In 2007 the TREC Video Retrieval Workshop series will run a 1-day workshop on video summarization of unedited BBC video (rushes) as part of the ACM Multimedia Conference 2007, Augsburg, Germany on Friday, 28. September 2007.
PLEASE NOTE: Use of the BBC data and presentations at the ACM workshop (oral, poster, demo) will be limited to groups who are already active participants in TRECVID 2007 and have completed submissions for the TRECVID video summarization task. But attendance at the ACM workshop and participation in discussions will be open to all who sign up for the ACM workshop.
Compact visual surrogates for videos, ones that give a good indication of what the videos are about, have many potential uses even when generic.

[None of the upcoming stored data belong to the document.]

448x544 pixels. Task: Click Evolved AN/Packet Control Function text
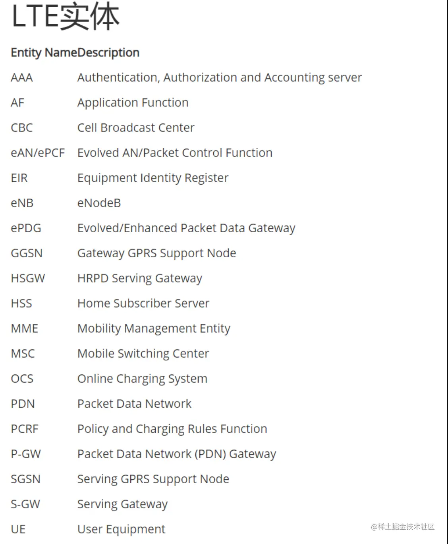pos(175,153)
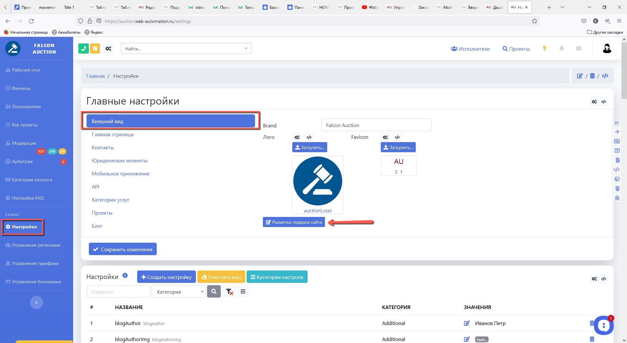
Task: Click the Brand name input field
Action: tap(376, 125)
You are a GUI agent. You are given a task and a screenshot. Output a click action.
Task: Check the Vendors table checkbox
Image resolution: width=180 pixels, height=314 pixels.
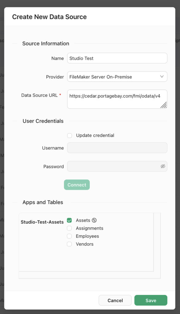point(69,244)
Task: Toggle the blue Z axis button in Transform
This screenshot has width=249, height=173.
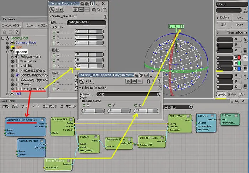Action: (237, 69)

The highly redundant nature of rushes and their potential value for reuse and repurposing make them a good target for summarization. But such summarization is difficult and evaluation of summaries, whether intrinsic or extrinsic, is known to be complicated and costly. This ACM workshop is a feasibility test not only of some video summarization approaches but of a particular evaluation framework and aims to set some baselines and encourage progress in both.
Rushes are the raw material (extra video, B-rolls footage) used to produce a video. 20 to 40 times as much material may be shot as actually becomes part of the finished product. Rushes usually have only natural sound. Actors are only sometimes present. So very little if any information is encoded in speech. Rushes contain many frames or sequences of frames that are highly repetitive, e.g., many takes of the same scene redone due to errors (e.g. an actor gets his lines wrong, a plane flies over, etc.), long segments in which the camera is fixed on a given scene or barely moving,etc. A significant part of the material might qualify as stock footage - reusable shots of people, objects, events, locations, etc. Rushes may share some characteristics with "ground reconnaissance" video.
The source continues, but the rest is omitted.